Мерещится в перехлёстах звуков петушиный крик, лай собак, заунывный стон голодных волчьих стай и страшный плач людской. Потом опять всё глохнет в орудийном рёве воды.
Егор проснулся. Рассветало… Он лежал и смотрел на тонкие веточки кустов, набрякшие сыростью от речного тумана. Сизыми каплями расплавленного свинца вызревала на них тяжелая роса. Гольцы уже оплавило алым разливом солнца, а в сырой теснине клубился промозглый мрак.
Из серости блеклого неба проступила весёлая голубизна. Игнатий, без раздумий, ступил на плот. Пришёл час… Он неторопливо обвязался верёвкой, ладонью плеснул на лицо и вытерся рукавом. Напоследок обронил:
— Считай до ста и отваливай следом. От берега уйдёшь, Верку отвяжи… могёт быть, выплывет, коль опрокинешься, — неожиданно широко улыбнулся, — Егор! Ить не клюёт нас жареный петух в зад! Может, вернёмся к Соснину? А? Егор, на горе бугор…
— Трогай… Ясно дело, — подмигнул Парфёнову, — вперёд!
Игнатий хотел перекреститься, но река крутанула плот, вынудив его схватиться за шест обеими руками, и приискатель разом сгинул за ступенчатым провалом, Егор шептал:
— Один. Два… семнадцать… пятьдесят шесть… девяносто восемь, девяносто девять… сто!
Резко оттолкнулся, устойчивей разлапил ноги и скинул верёвку с шеи Верки. Плот бесновато набирал разгон… Стены ущелья галопом понеслись назад, плот взбрыкивал и плясал, как необъезженный жеребец.

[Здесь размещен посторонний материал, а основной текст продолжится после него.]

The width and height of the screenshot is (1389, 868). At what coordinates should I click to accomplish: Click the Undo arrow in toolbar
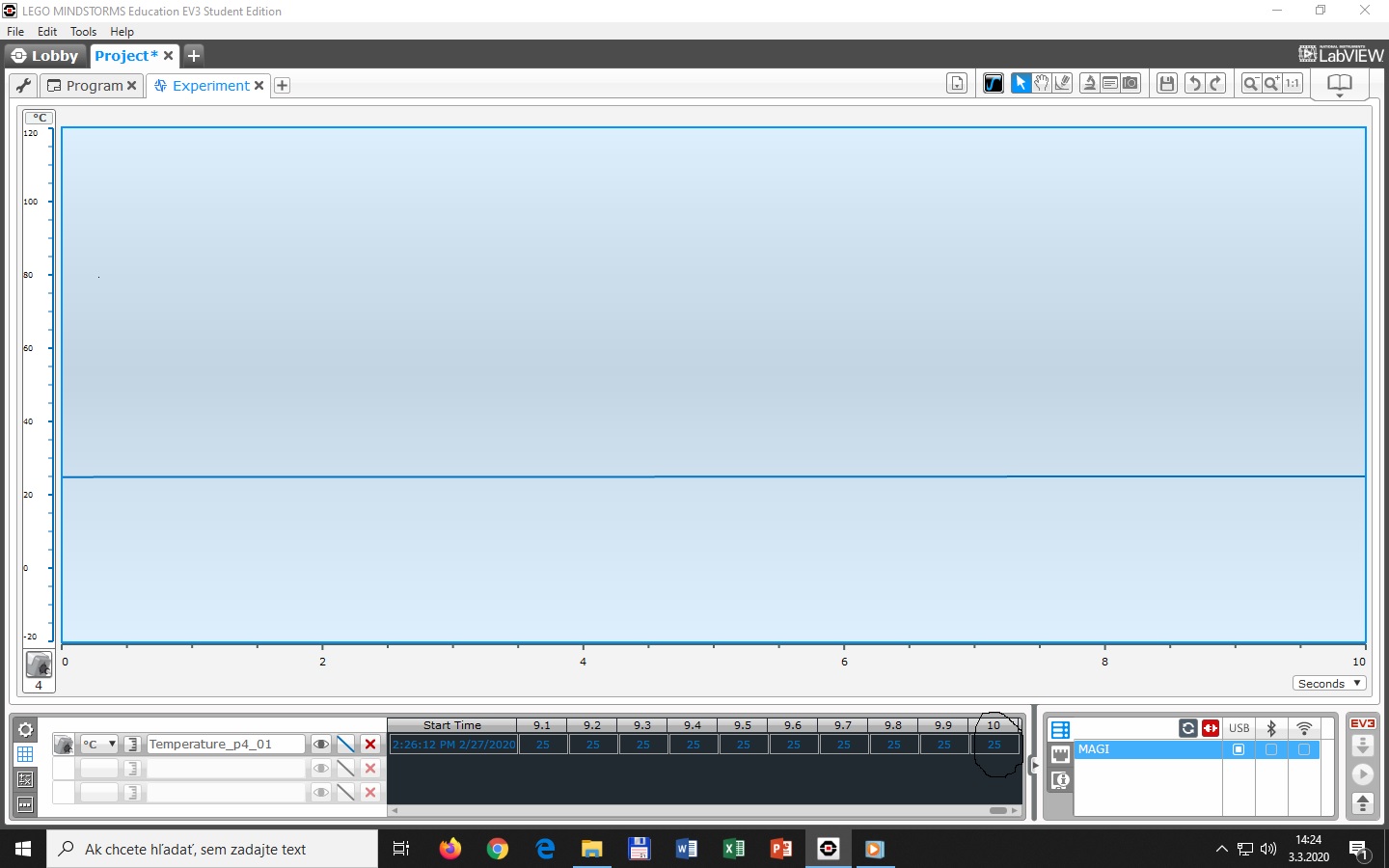(1194, 84)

И когда он торчмя сиганул в пучину с трёхаршинного уступа, Егор чудом удержался, поймав рукой увязку вьюков. Оковала ледянящая жуть, сквозь неё прожглась мысль: «Правь! Правь! Сгинешь!» — и он заорал во всю мочь:
— Пра-а-авь! Пра-а-авь! Вот та-а-ак… Хрен возьмёшь! Пройду! Пробьюсь. Пра-а-авь…
Мокрая собака лёжа раскорячила лапы и истошно выла от страха. Егор бессознательно слышал этот вой, ловил взглядом небо и стены ущелья, бешеные буруны окатывали его с ног до головы, били с размаху и гнули, но он сосредоточился на летящих навстречу лобатых валунах.
Неимоверными усилиями отталкивался, направляя плот меж их зубов… А этой гребёнке не было конца и края. И опять тонул в грохоте воды отчаянный крик:
— Пра-а-авь!
Несколько раз плот налетал боком на камни, его мигом кренило и опять срывало. Усталость от чрезмерного напряжения свинцом наливала руки. Рёв нового порога неотвратимо близился, и невозможно было разобрать, где валуны, а где струя, — всё скрыто пляшущим туманом поднятой в воздух пены.
Ноги сами искали упор, руки окостенели на шесте, и вот уже покатило плот с крутой горы в глотку захлебнувшегося рычаньем ущелья. Казалось, что минула вечность в этой неравной борьбе, и неожиданно всё разом стихло.